**Task objective**
Your reply should be one number, which is how many lines in the listing below contain "computer".

**Source data**
--*--
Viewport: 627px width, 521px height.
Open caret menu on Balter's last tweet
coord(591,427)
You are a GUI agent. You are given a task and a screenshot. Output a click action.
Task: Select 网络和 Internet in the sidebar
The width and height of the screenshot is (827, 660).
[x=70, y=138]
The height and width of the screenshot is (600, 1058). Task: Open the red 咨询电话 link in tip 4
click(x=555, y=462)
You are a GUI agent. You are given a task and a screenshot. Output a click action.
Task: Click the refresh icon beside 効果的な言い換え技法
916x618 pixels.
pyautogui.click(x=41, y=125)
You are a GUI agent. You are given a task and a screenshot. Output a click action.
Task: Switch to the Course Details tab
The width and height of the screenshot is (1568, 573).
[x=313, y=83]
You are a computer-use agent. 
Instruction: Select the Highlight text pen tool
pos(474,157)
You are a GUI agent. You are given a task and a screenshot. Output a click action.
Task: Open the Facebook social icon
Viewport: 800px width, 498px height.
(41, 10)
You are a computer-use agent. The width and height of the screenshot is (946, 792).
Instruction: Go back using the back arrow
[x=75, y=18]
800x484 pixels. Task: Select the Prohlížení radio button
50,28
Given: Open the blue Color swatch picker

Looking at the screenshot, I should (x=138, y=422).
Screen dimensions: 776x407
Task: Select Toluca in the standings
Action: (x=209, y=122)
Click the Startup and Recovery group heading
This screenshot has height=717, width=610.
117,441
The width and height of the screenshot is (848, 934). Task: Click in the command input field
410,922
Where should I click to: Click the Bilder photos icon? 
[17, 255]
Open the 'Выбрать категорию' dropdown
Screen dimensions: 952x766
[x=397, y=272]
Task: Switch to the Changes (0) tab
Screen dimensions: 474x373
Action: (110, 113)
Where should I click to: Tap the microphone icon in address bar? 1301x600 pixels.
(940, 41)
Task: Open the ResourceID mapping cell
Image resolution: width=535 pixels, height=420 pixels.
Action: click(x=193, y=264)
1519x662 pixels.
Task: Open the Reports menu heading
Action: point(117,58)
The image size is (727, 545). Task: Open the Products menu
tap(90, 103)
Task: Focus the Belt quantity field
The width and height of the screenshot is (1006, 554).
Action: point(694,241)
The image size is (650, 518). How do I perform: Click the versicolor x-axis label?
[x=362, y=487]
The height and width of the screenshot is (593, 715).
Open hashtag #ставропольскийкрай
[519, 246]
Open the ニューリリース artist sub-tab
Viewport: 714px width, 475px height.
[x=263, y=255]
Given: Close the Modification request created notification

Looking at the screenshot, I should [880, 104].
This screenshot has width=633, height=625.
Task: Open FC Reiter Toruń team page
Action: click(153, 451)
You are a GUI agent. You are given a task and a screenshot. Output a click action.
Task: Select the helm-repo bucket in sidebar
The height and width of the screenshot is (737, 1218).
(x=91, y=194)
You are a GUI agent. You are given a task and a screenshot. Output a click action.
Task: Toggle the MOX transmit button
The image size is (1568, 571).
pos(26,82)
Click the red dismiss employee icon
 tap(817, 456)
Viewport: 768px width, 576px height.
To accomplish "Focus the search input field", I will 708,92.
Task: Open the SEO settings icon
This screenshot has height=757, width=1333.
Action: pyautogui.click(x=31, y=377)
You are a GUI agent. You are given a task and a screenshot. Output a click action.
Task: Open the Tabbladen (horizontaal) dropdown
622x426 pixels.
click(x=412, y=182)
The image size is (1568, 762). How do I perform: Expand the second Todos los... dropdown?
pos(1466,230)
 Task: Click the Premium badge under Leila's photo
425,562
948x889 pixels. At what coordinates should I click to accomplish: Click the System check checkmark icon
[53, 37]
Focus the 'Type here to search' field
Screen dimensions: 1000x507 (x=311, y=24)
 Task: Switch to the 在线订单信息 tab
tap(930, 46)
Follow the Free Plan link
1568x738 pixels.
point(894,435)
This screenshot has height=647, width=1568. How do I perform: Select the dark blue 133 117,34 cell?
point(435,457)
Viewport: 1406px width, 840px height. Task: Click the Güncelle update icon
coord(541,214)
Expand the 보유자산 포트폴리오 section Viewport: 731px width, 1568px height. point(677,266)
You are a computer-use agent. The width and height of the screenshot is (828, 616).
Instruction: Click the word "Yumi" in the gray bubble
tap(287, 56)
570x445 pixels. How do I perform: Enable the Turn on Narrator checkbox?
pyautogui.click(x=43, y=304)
--*--
**Response area**
3